> TASK GOAL
Exactly as written, please repeat the data that follows, but not the pictures.

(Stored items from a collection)
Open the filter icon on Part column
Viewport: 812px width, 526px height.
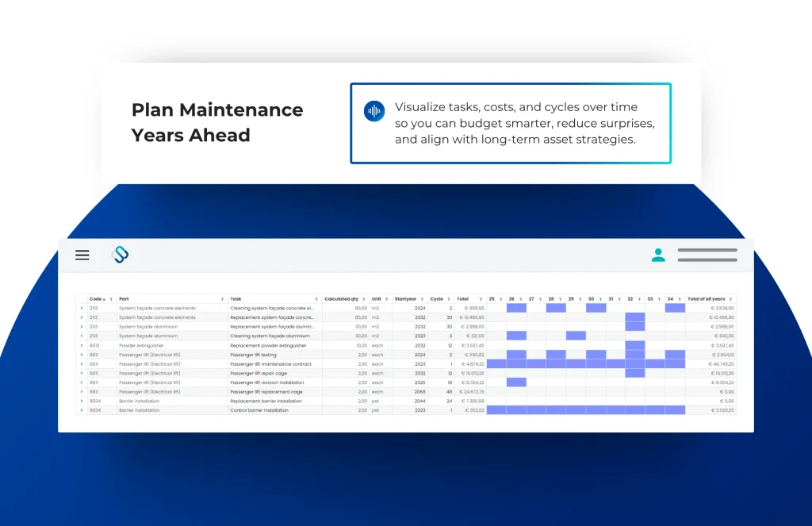[x=222, y=299]
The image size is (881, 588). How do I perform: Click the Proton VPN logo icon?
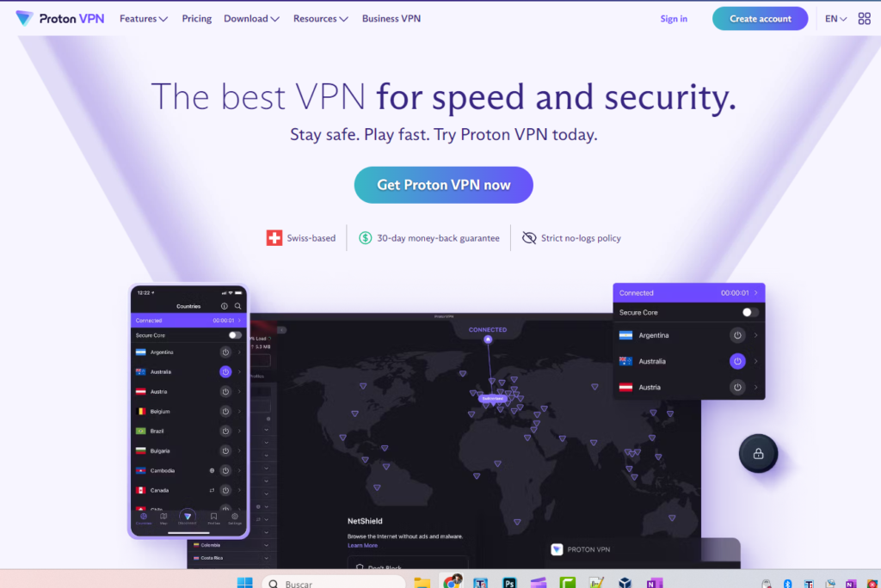coord(24,19)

> OUTPUT OF THE EXERCISE
Open the filter icon on Part column
Viewport: 812px width, 526px height.
[x=222, y=299]
The image size is (881, 588). How do I perform: Click the Proton VPN logo icon?
coord(24,19)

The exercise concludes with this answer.